River Mills. - These mills, located at the foot of Jeffrey Street, were built, in 1872, by Capt. James Jerome, and were operated by him for the manufacture of cotton warp until 1875, at which date they were rented by Charles Roberts. In 1871, Mr. Roberts began the manufacture of cotton yarn in the building belonging to the water-works, now used as the Cocoa Matting Works by Edward S. Worrell. In 1875, Mr. Roberts removed to the River Mills. One of the buildings is sixty-six feet in width by one hundred and fifty feet in length, two stories in height. The necessary out-buildings comprise the engine- and boiler-rooms, dye-house, picker- and finishing-room. The other mill is fifty feet in width by one hundred feet in length, two stories in height, and has in connection therewith an engine- and boiler-room, dye-house, and dry-room. The machinery consists of one hundred and fifty looms, five thousand five hundred cotton-spindles and eighteen cotton-cards, one thousand woolen-spindles, and two sets of woolen-cards. The power used to drive the machinery is supplied by three engines, one of ninety horse-power, one of forty horse-power, one of twelve, and five tubular boilers. One hundred and sixty hands are employed. Eight thousand pounds of raw material are used weekly, from which is produced thirty-six thousand yards of tickings, cheviots, and Kentucky jeans.
Trainer's Mill. - The Chester Improvement Company awarded a contract in May, 1872, to Samuel Montgomery to erect on their land a building for a cotton-factory sixty feet in width by two hundred and thirty-eight feet in length, two stories in height. The contract price was fifty thousand dollars, and the buildings to be completed by Nov. 1, 1872. The property was occupied by D. Trainer & Sons, who placed therein eleven thousand spindles, fifty-four spinning-frames, forty-six cards, and nine speeders for the manufacture of fine yarns. The engine that drives the machinery is a two hundred horse-power Corliss engine. The mill has a capacity of spinning three thousand pounds of yarn weekly.

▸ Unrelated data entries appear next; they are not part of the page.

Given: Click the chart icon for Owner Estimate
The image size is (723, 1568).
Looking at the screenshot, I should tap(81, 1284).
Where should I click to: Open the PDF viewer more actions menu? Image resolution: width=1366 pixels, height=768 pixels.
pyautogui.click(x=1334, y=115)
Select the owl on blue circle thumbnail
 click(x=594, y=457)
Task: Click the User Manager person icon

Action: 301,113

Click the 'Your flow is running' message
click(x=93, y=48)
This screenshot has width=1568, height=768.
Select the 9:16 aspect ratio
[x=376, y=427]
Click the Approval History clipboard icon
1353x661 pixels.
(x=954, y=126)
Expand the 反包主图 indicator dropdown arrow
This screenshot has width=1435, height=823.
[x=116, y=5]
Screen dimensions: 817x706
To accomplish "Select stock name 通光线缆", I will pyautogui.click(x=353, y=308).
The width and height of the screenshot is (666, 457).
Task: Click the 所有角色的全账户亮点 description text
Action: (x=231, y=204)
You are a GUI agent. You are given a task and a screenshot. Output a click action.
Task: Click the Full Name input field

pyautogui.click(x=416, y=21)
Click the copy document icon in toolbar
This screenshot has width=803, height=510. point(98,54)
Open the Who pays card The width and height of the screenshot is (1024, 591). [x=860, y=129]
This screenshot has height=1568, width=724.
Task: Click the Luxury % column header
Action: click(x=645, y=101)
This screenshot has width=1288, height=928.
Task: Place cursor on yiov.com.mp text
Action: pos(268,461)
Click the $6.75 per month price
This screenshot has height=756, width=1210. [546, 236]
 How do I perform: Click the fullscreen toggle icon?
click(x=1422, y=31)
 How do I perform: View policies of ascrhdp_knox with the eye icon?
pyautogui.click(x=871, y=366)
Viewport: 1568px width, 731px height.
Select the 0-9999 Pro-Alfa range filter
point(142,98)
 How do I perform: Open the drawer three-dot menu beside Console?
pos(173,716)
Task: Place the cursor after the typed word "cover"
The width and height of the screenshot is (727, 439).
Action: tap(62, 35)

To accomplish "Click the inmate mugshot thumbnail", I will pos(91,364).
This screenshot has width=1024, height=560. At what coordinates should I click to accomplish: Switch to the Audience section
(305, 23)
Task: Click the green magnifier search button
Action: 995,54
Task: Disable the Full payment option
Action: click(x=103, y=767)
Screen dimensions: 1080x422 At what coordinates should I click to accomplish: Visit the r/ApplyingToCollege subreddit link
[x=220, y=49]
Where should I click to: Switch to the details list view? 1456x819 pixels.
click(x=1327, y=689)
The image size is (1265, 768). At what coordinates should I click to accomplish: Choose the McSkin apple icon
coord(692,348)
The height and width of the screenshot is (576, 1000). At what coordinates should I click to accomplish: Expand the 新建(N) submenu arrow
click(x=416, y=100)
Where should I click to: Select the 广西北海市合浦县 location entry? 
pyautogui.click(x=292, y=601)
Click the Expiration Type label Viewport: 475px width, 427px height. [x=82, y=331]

Wyoming Mill. - The mill building was erected in 1873, fitted with machinery by Samuel Montgomery, and operated by his sons for several years, when it was purchased by John Roberts and Abner Coppock, by whom it was operated about two years and a half. It then remained idle several years, and on the 10th of October, 1882, it was again put in operation by Joseph Byram, who is the present occupant. The mill has fifty-eight looms, one thousand spindles, and two cards, driven by a sixty horse-power engine. Three thousand pounds of cotton are weekly made into cotton yarn, and thirteen thousand yards of cotton cloth are made weekly. Fifty hands are employed.
Centennial Mill. - This mill was established by Simeon Cotton, in May, 1876, at which time he had completed the main building, one hundred by fifty feet, at the foot of Second and Clayton Streets, and manufacturing was commenced therein May 11, 1876. Three thousand six hundred spindles and thirteen cards are used, and sixteen bales of cotton are manufactured weekly into seven thousand pounds of cotton warp.